((

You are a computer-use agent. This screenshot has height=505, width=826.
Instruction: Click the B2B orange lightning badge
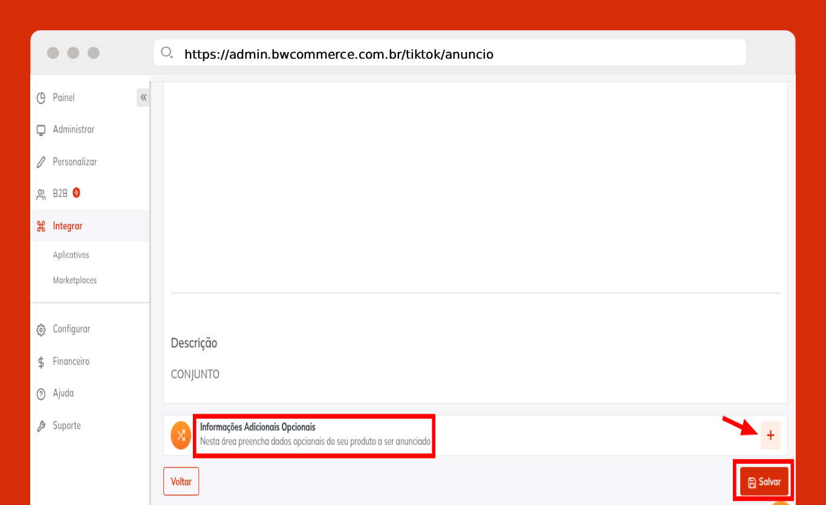pyautogui.click(x=77, y=193)
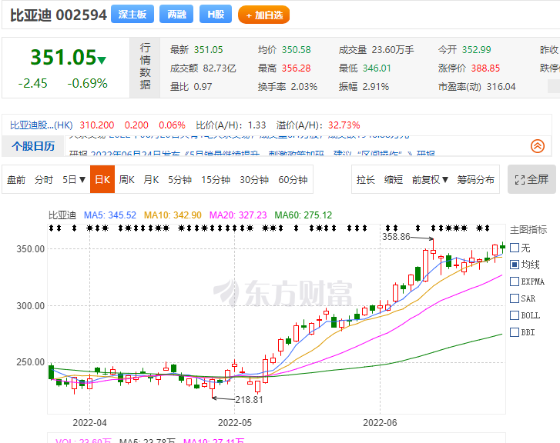Click the 218.81 low price annotation
The height and width of the screenshot is (443, 560).
tap(249, 399)
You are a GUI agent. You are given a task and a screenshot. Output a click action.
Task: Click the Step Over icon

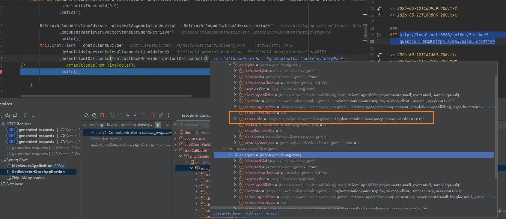tap(127, 115)
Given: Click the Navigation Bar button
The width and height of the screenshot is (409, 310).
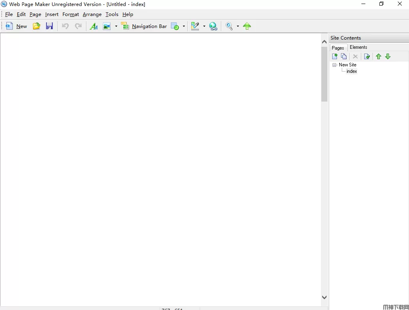Looking at the screenshot, I should click(x=144, y=26).
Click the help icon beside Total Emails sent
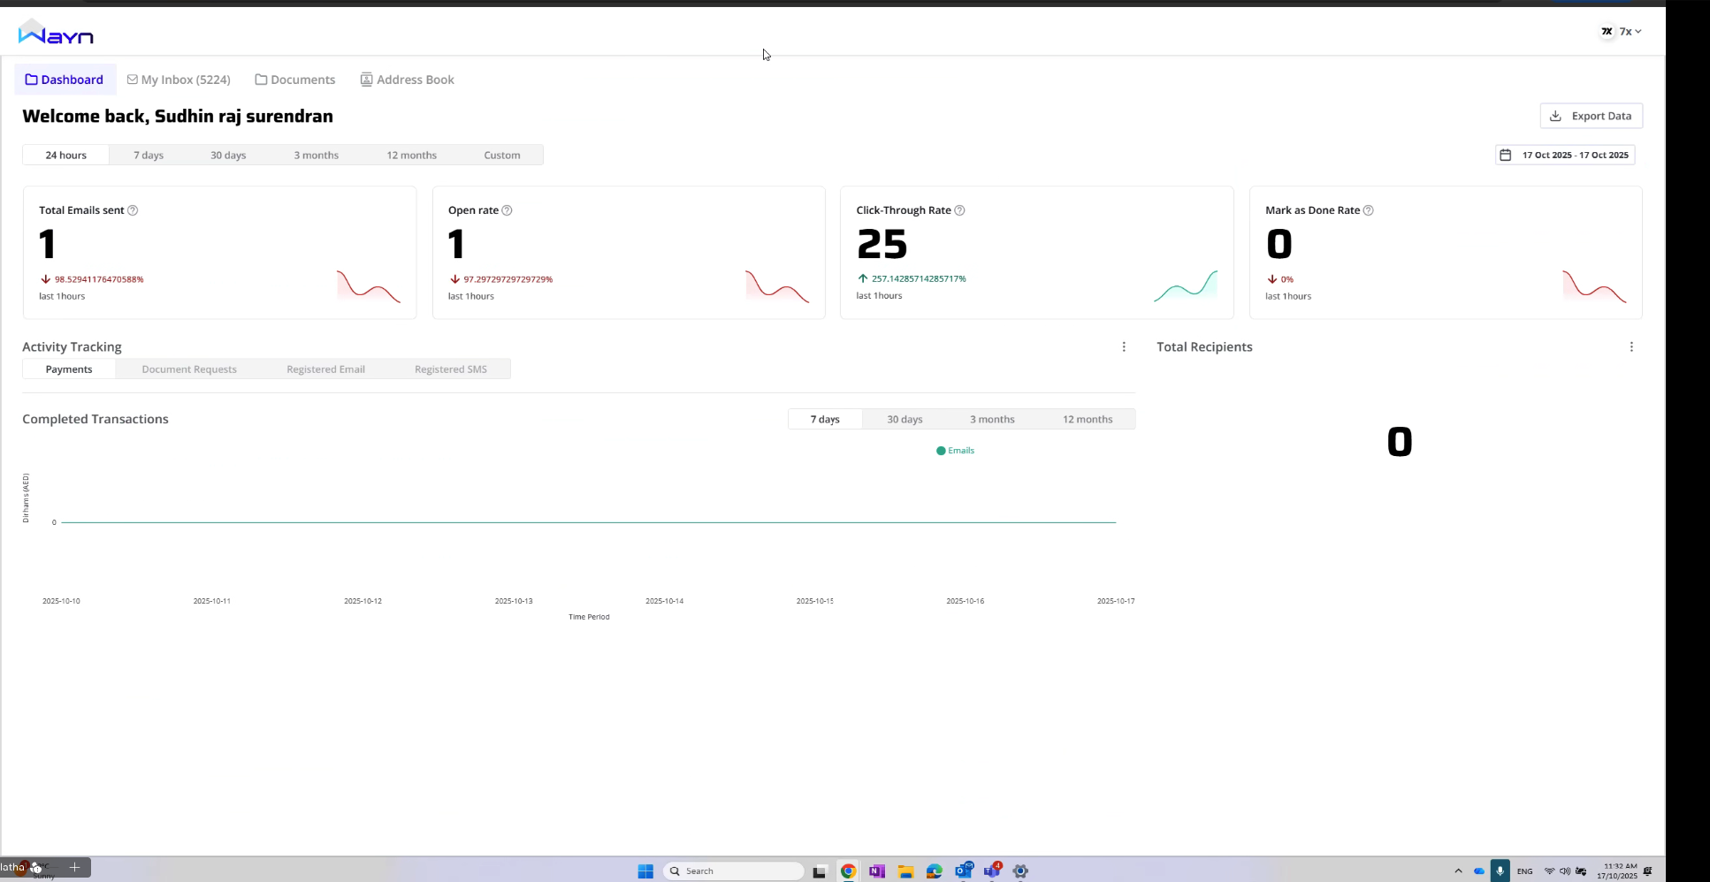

))

- Work instructions: Please return every line of the entries above verbatim, leaving out the pictures.

- Exercise result:
You are a computer-use agent. This screenshot has height=505, width=826.
Instruction: Click the B2B orange lightning badge
pyautogui.click(x=77, y=193)
Click the 218.81 low price annotation
The height and width of the screenshot is (443, 560).
tap(249, 399)
You are a GUI agent. You are given a task and a screenshot. Output a click action.
Task: Click the Step Over icon

tap(127, 115)
Given: Click the Navigation Bar button
The width and height of the screenshot is (409, 310).
Looking at the screenshot, I should click(x=144, y=26).
Click the help icon beside Total Emails sent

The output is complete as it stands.